DOCUMENT SECTION:
The Kingdom of God

The Kingdom of Godmustard_tree
Rev Charmaine Braatvedt
14th June 2015

Mark 4: 26 – 34

We are about to embark on a sermon series called Discipleship in the Gospel of Mark and so I thought I would spend a bit of time today giving you some background on Mark’s Gospel.

Firstly there is no direct internal evidence in the Gospel itself that tells us who the author is. However, it seems to have been the unanimous testimony of the early church that this Gospel was written by John Mark, a close associate of Peter. The content of the book appears to have come from the preaching of Peter. We think John Mark arranged and shaped Peter’s sermons and in so doing produced this Gospel.

The first mention of John Mark in the Bible, is in Acts 12:12 where we learn that his mother had a house in Jerusalem that served as a meeting place for believers.

Then in Acts 12: 25, we learn that when Paul and Barnabas returned to Antioch from Jerusalem, Mark accompanied them.

Mark next appears as a helper to Paul and Barnabas in Acts 13:5 when they were on their first missionary journey.

Then for some reason or other in Acts 13:13 Mark returned to Jerusalem leaving Paul and Barnabas in the lurch at Perga, in Pamphylia, Turkey.

Paul must have been deeply disappointed with Mark’s actions because we see in Acts 15: 36 – 39, that when Barnabas proposed that Mark joins them on their second missional journey, Paul flatly refused to have him along.

LISTED RECORDS:
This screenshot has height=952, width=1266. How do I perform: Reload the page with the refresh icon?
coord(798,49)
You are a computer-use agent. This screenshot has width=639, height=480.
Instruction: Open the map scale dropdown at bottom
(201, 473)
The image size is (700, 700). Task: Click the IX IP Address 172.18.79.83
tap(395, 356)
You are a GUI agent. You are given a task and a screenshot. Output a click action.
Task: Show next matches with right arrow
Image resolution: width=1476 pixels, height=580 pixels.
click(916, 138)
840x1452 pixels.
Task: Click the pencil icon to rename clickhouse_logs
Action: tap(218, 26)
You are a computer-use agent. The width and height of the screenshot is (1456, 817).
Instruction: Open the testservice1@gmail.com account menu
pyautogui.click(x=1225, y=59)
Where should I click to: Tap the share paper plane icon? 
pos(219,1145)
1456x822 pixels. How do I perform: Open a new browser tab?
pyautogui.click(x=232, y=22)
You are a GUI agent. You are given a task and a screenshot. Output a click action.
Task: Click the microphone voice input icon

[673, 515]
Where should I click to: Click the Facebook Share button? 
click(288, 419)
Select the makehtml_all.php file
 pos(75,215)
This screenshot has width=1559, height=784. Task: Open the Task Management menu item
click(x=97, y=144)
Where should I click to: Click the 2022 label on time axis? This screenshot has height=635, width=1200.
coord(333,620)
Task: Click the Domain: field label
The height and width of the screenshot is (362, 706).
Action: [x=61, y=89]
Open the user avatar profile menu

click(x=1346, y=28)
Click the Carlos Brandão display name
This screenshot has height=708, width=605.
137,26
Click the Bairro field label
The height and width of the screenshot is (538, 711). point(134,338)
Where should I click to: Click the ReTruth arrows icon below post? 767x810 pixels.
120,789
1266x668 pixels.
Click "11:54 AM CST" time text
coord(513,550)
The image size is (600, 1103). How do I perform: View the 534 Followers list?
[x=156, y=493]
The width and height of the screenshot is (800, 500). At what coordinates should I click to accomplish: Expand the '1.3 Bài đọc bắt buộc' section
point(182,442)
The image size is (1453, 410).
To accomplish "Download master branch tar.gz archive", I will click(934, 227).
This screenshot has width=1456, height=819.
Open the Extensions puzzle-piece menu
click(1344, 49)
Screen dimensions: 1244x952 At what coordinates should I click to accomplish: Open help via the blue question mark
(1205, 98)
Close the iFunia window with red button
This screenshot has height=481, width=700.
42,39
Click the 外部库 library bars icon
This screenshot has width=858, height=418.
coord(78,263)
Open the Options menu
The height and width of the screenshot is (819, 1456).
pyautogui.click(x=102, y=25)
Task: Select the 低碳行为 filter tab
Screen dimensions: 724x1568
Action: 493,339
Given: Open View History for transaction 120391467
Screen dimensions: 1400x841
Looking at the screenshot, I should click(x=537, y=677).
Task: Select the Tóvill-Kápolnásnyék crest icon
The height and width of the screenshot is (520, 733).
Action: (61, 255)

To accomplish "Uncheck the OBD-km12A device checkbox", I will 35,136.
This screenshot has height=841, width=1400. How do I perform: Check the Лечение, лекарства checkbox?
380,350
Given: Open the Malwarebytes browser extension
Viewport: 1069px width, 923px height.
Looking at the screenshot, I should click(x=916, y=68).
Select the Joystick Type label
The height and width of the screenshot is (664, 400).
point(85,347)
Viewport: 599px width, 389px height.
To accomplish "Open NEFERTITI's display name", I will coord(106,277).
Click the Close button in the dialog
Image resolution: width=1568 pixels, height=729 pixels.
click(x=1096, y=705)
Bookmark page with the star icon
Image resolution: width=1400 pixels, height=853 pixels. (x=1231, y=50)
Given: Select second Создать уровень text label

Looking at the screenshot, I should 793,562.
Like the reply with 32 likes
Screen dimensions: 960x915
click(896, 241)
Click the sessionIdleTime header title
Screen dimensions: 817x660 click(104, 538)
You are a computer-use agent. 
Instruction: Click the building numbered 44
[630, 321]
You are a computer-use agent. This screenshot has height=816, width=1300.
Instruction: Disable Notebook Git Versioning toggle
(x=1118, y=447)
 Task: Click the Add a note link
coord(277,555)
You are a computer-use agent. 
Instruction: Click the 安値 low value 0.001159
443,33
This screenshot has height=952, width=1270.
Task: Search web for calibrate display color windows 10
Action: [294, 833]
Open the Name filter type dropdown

WHAT IS ASKED:
1. Print the part of the sermon on Mark's Gospel that opens with the words containing "Mark 4: 26 –" and closes with "produced this Gospel.".
2. Write what follows the last sentence of the sermon on Mark's Gospel, continuing it from that point.
The entries that come after the sermon have no connection to it.

ANSWERS PER TASK:
1.
Mark 4: 26 – 34

We are about to embark on a sermon series called Discipleship in the Gospel of Mark and so I thought I would spend a bit of time today giving you some background on Mark’s Gospel.

Firstly there is no direct internal evidence in the Gospel itself that tells us who the author is. However, it seems to have been the unanimous testimony of the early church that this Gospel was written by John Mark, a close associate of Peter. The content of the book appears to have come from the preaching of Peter. We think John Mark arranged and shaped Peter’s sermons and in so doing produced this Gospel.

2.
That refusal broke up Paul and Barnabas’ missional relationship. Barnabas split from Paul and together with his cousin Mark went to Cyprus instead.

After that no further mention is made of either of them in the book of Acts. However, Mark reappears in Paul’s letter to the Colossians where Paul sends a greeting from Mark. At this point it seems that Mark was beginning to win his way back into Paul’s confidence.

By the end of Paul’s life, Mark had fully regained Paul’s favour see 2 Timothy 4: 11.

It is generally thought that Mark’s Gospel was written around AD70 when the Romans destroyed the temple in Jerusalem. This would make it the earliest of the Gospels.

Many believe that the writers of the Gospels of Matthew and Luke, used Mark as a major source for their writings and this explains the similarity between the 3 Gospels, known as the Synoptic Gospels.

According to early church tradition, Mark’s Gospel was written in Italy near Rome where Peter spent the last days of his life and where he was martyred.

We think Mark was writing for a gentile audience because he takes the trouble to explain Jewish customs 7: 2-4 and 15: 42 and translates Aramaic words. He would not have had to do this if his audience had been made up of Palestinian Jews.

Mark frequently pictures Jesus as a teacher. The words teacher, teach, teaching and rabbi are applied to Jesus 39 times in Mark’s Gospel.

Mark’s writing style is succinct, simple, unadorned and practical in the sense that he emphasises what Jesus did more so than what he said.

He moves quickly from one episode in Jesus’ life and ministry to another often using the adverb immediately.

So let’s take a look at the two parables in today’s reading :

The first parable of the Growing Seed is found only in Mark, while the second one about the mustard seed, is found in both Matthew and Luke.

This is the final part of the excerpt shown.